- _WHAT THE EXERCISE ASKS_
Search the listing below for the line containing "Task: Open the right post's profile avatar". From there through the line containing "This screenshot has width=1200, height=675.", transcribe every line exactly, both ends included.
EXTRACTED MATERIAL Block Start
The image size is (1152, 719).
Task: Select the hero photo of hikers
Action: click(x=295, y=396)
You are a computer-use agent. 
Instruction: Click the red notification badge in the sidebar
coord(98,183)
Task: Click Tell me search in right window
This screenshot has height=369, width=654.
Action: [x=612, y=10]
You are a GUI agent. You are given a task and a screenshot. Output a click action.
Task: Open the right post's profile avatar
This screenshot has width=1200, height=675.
EXTRACTED MATERIAL Block End
EXTRACTED MATERIAL Block Start
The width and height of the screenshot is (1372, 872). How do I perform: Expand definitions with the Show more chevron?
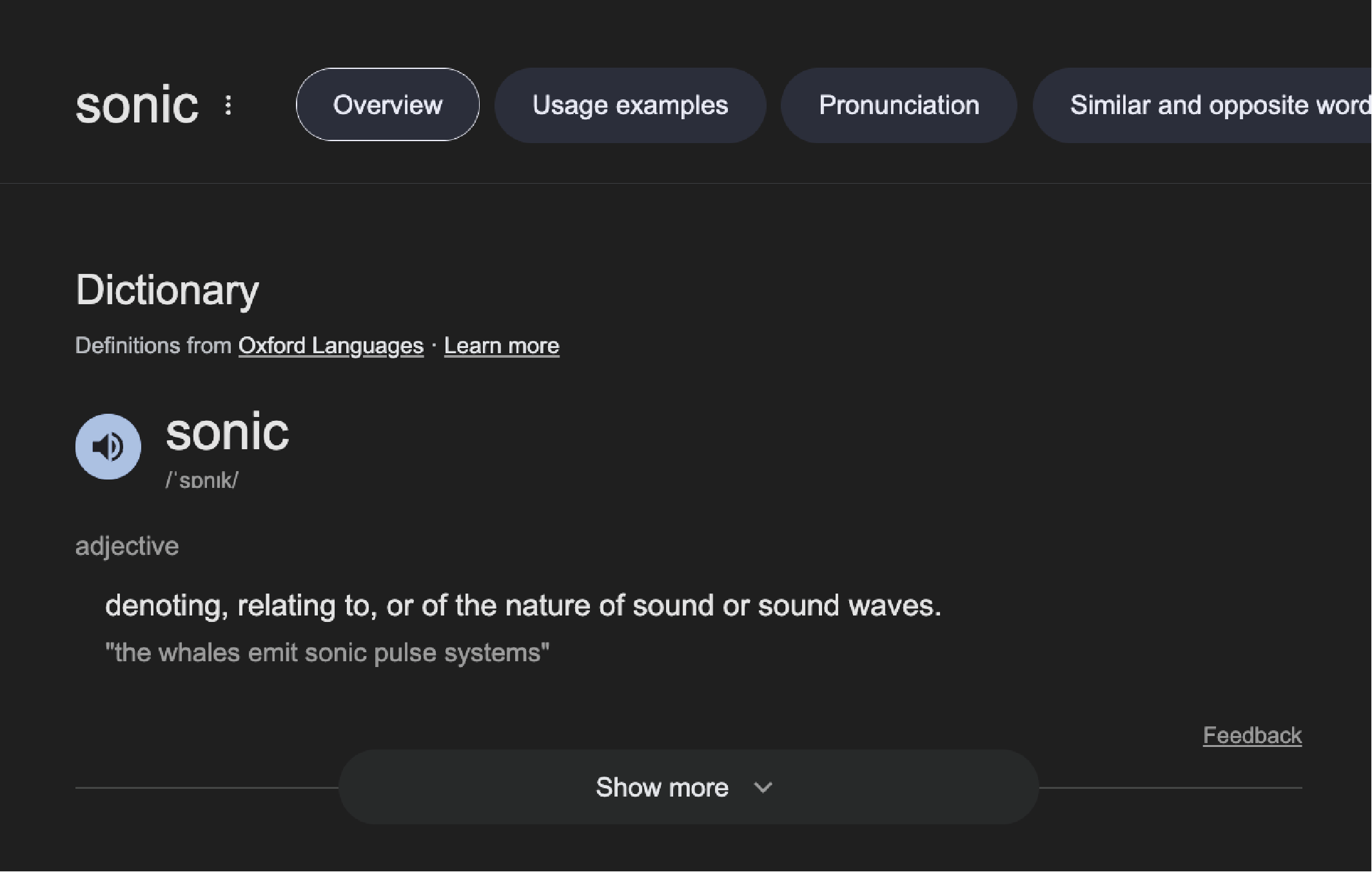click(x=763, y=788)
EXTRACTED MATERIAL Block End
- _REPLY_
Task: Open the right post's profile avatar
This screenshot has width=1200, height=675.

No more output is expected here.